Multimodal Interaction for Robotics and AI
MIRAI is an architecture for human–robot interaction that allows operators to communicate intent to robotic systems through natural interaction modalities. Instead of relying on traditional teach pendants or manual programming, MIRAI enables humans to instruct robots using speech, gestures, and spatial references.
The system combines extended reality interfaces, artificial intelligence, and robotic control frameworks to translate human instructions into executable robotic actions. In this way, the human remains an active supervisory component in the control loop, guiding autonomous behavior and intervening when necessary.

Motivation
Industrial robots are typically programmed through structured workflows that require expert knowledge and significant setup time. While these approaches are effective for repetitive tasks, they limit flexibility when robots must operate in dynamic environments or collaborate with humans.
At the same time, recent advances in artificial intelligence have made it possible to interpret natural language and contextual information. This opens the possibility for new forms of interaction in which humans communicate intent at a higher level while robotic systems handle execution.
MIRAI explores this interaction paradigm by integrating AI-based reasoning with spatial interfaces that allow humans to express instructions directly within the working environment.
System Architecture
The MIRAI architecture connects three primary domains: human interaction, intent interpretation, and robotic execution.
Human input is captured through speech, gestures, and spatial interaction within an extended reality interface. These inputs are interpreted by AI-based reasoning modules that translate the instructions into structured task representations.
The resulting tasks are executed through robotics middleware such as ROS, enabling integration with a wide range of robotic platforms. Throughout the process, the human operator maintains situational awareness through visual feedback and can intervene or refine instructions when needed.
Interaction Concept
A typical interaction scenario involves an operator observing a robotic workspace through an XR interface and providing instructions using natural language and spatial references. For example, the operator might indicate a location in the environment while instructing the robot to move objects from a conveyor belt to a designated storage area.
The AI interpretation layer converts these instructions into structured commands that can be executed by the robot.
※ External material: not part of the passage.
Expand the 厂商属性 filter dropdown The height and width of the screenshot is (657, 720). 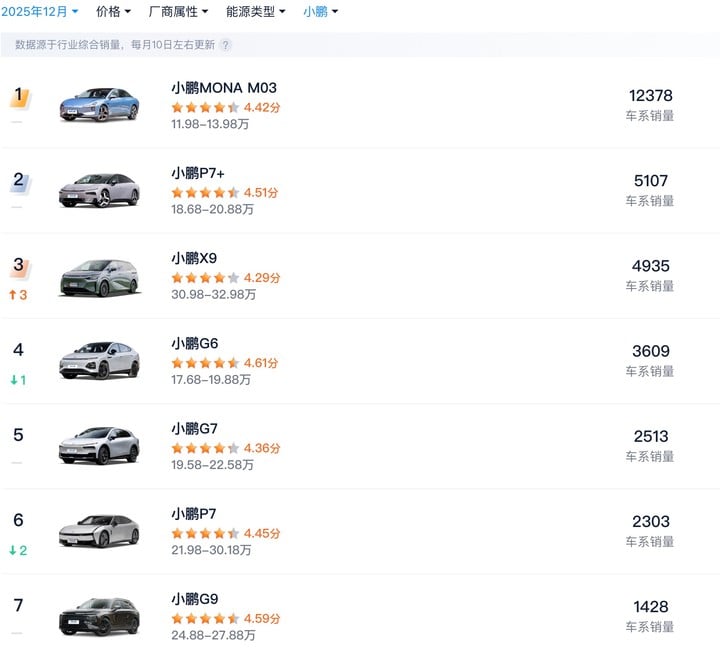(x=178, y=12)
The system continuously provides feedback to the operator, allowing adjustments or corrections during execution.
This approach allows humans to guide robotic systems without requiring detailed knowledge of robot programming or kinematic configuration.
Current Work
MIRAI is currently being developed as part of ongoing research into multimodal robot interaction and AI-assisted robotic systems. The architecture also serves as a platform for exploring future robotics interfaces in which humans supervise and guide increasingly autonomous robotic behavior.
Technology Stack
The MIRAI architecture combines several technologies to enable this interaction paradigm. The system integrates Unity-based simulation and visualization environments with ROS-based robotic control pipelines. Artificial intelligence components interpret natural language instructions and contextual information, while computer vision and sensor integration provide awareness of the physical workspace.
Together, these components form a flexible platform for experimenting with new forms of human–robot interaction.

Unity3D
Real-time simulation and visualization of robotic environments.

ROS
Robotics middleware enabling communication and control of robotic systems.

Computer Vision
Perception of the environment through cameras and sensor data.

Large Language Models & AI
Interpretation of human intent and high-level task reasoning.

XR Interfaces
Spatial interfaces allowing humans to interact with robotic systems.

Robotics & Control
Execution of tasks through robotic kinematics and control pipelines.